Holders of public domain works are NOT obligated to publish or make available public domain works in their possession.

So if you use AI generation as part of your process you still have a valid copyright. Unless the audience can extract the unprotectable elements from your final product, you have the same copyright protection as a fully human produced work.

This ruling only applies to fully AI produced works. Using AI to modify a human performance to look or sound like someone else, still copyrightable. Human filming from an AI script, still copyrightable except for the script itself.

If AI makes the final output is where there's trouble. AI's aren't human, their expression isn't copyrightable. The prompt you give the AI is most likely factual rather than creative, which would make that uncopyrightable as well.

Copyright protects humans' creative expression, and nothing else.

[–] gcheliotis@lemmy.world 5 points 1 year ago

This was a great summary, hope more people read this.

[–] nous@programming.dev 1 points 1 year ago (1 children)

If AI makes the final output is where there’s trouble. AI’s aren’t human, their expression isn’t copyrightable. The prompt you give the AI is most likely factual rather than creative, which would make that uncopyrightable as well.

I am not convinced by that. I don't think any lines have been drawn on how much creativity you put into a prompt for the resultant image to be considered copyrightable. This case is about someone trying to get the AI to claim copyright, and have that transferred to him as the owner of the AI. Which is like the cases where someone tried and failed to claim copyright over an image of a monkey that the monkey took because it was taken on his camera. He had no creative input into the shot so the image was not copyrightable.
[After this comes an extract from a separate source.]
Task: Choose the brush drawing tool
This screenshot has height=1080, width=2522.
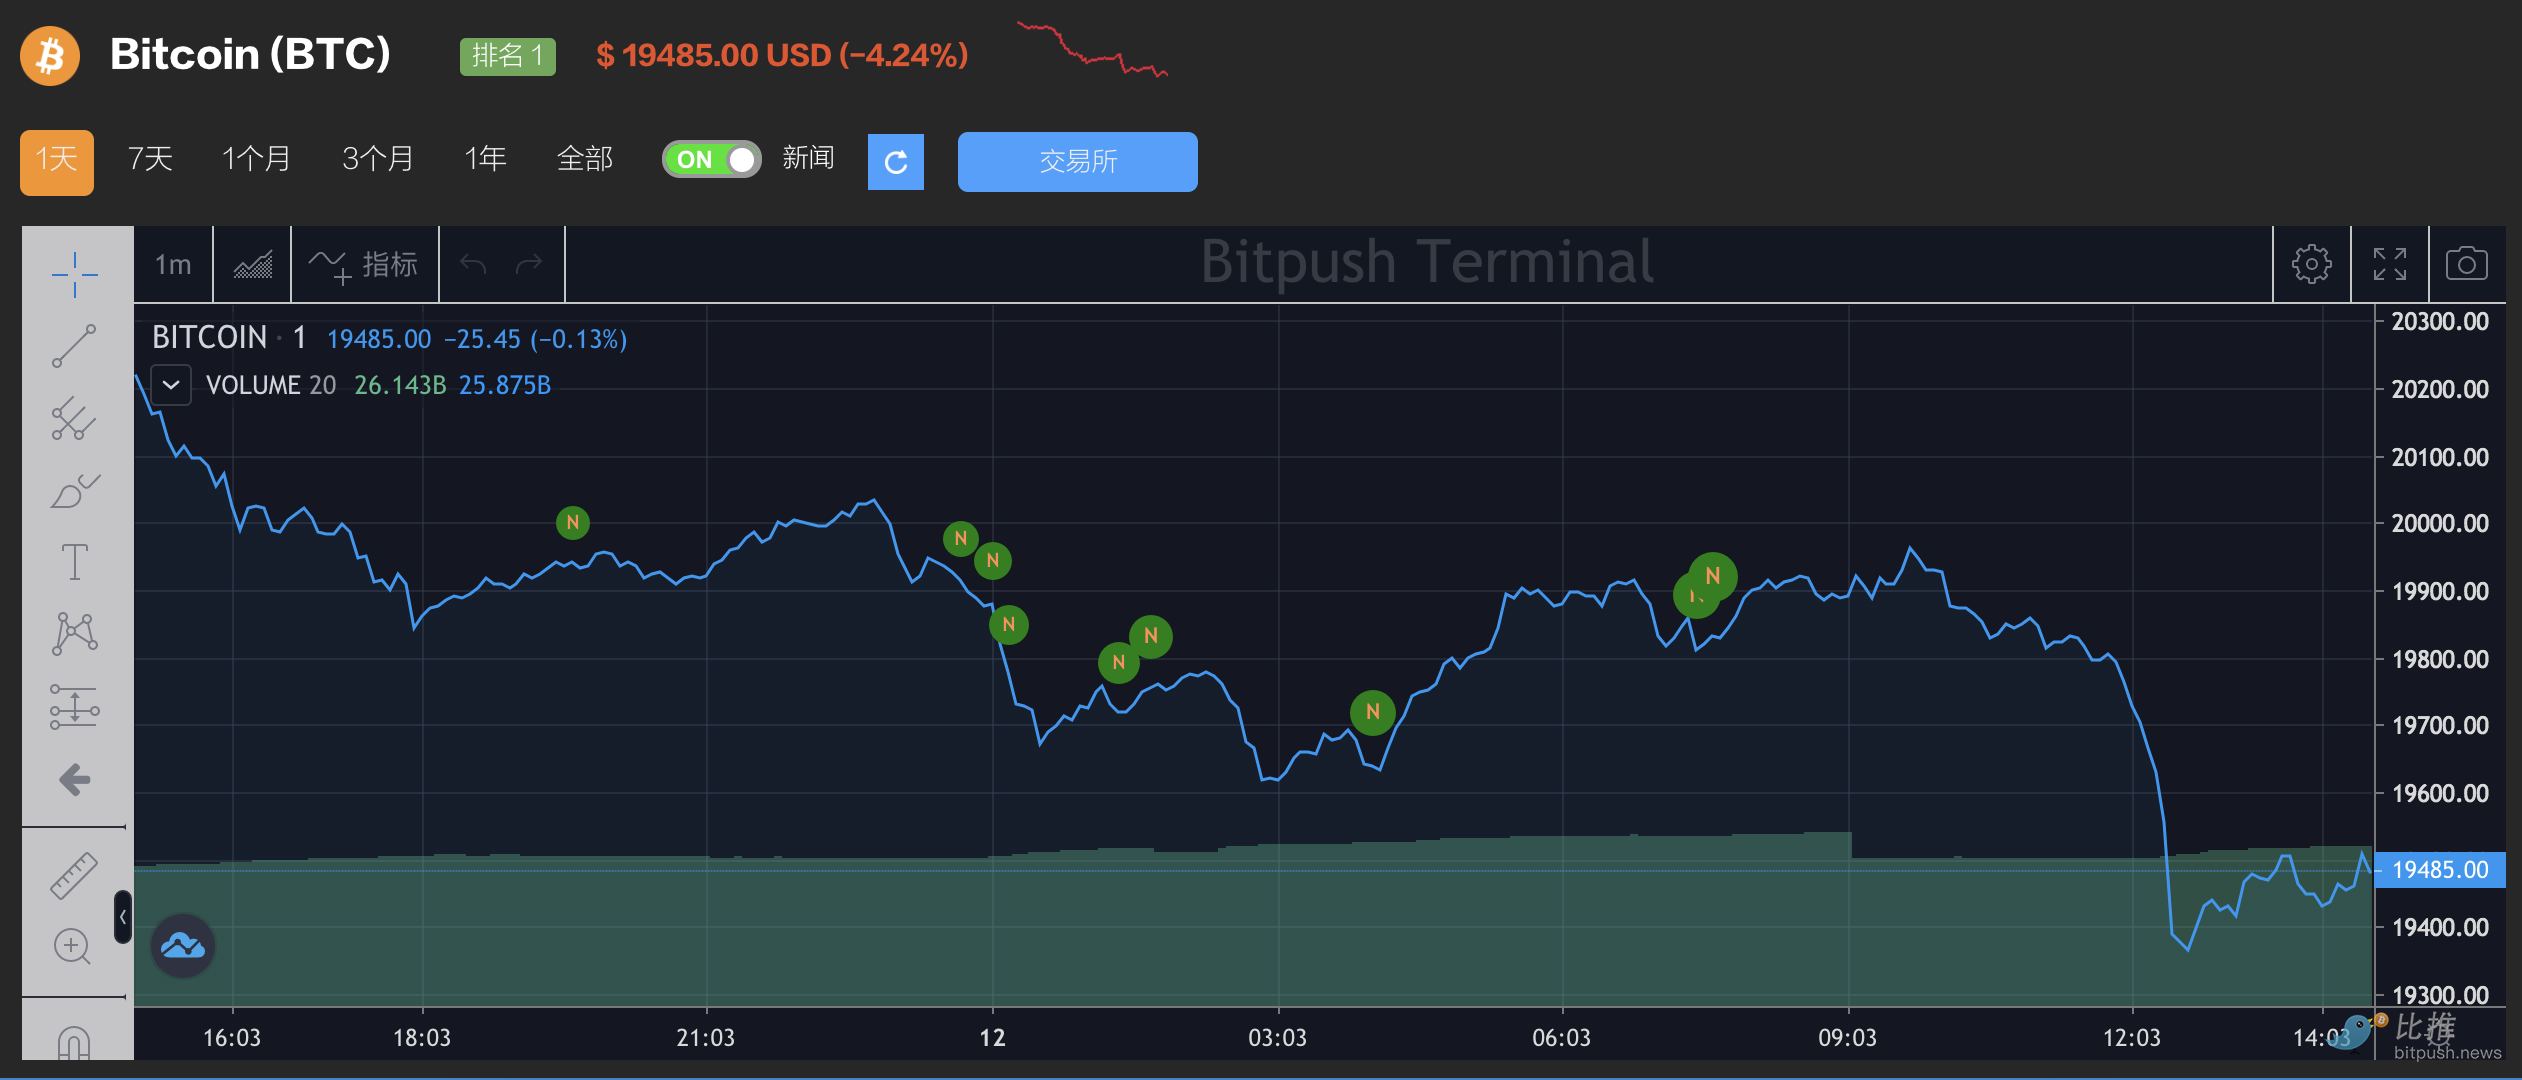Action: coord(74,490)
You could condisider the AI like a camera - you have control over its input, what you point it at, the lighting levels, even creating the scene you point it at. All of which are creative elements. You did not actually create the image - light hitting a film did that. You just set it up to capture the picture you wanted.

So I could see the prompt being similar to setting up a shot for a camera and the AI being like a camera. With enough creative work being put into setting up a good prompt I can see a valid claim for copyright being made - though I am not aware of anyone testing this out i court yet.

[–] Hildegarde@lemmy.world 1 points 1 year ago* (last edited 1 year ago) (1 children)

Copyright laws have a standards for minimal creativity needed to create a copyrightable work. You don't have to be very creative to qualify, but you need a minimal amount. There's no good reason to think the US copyright office will not apply these same standards to AI art prompts.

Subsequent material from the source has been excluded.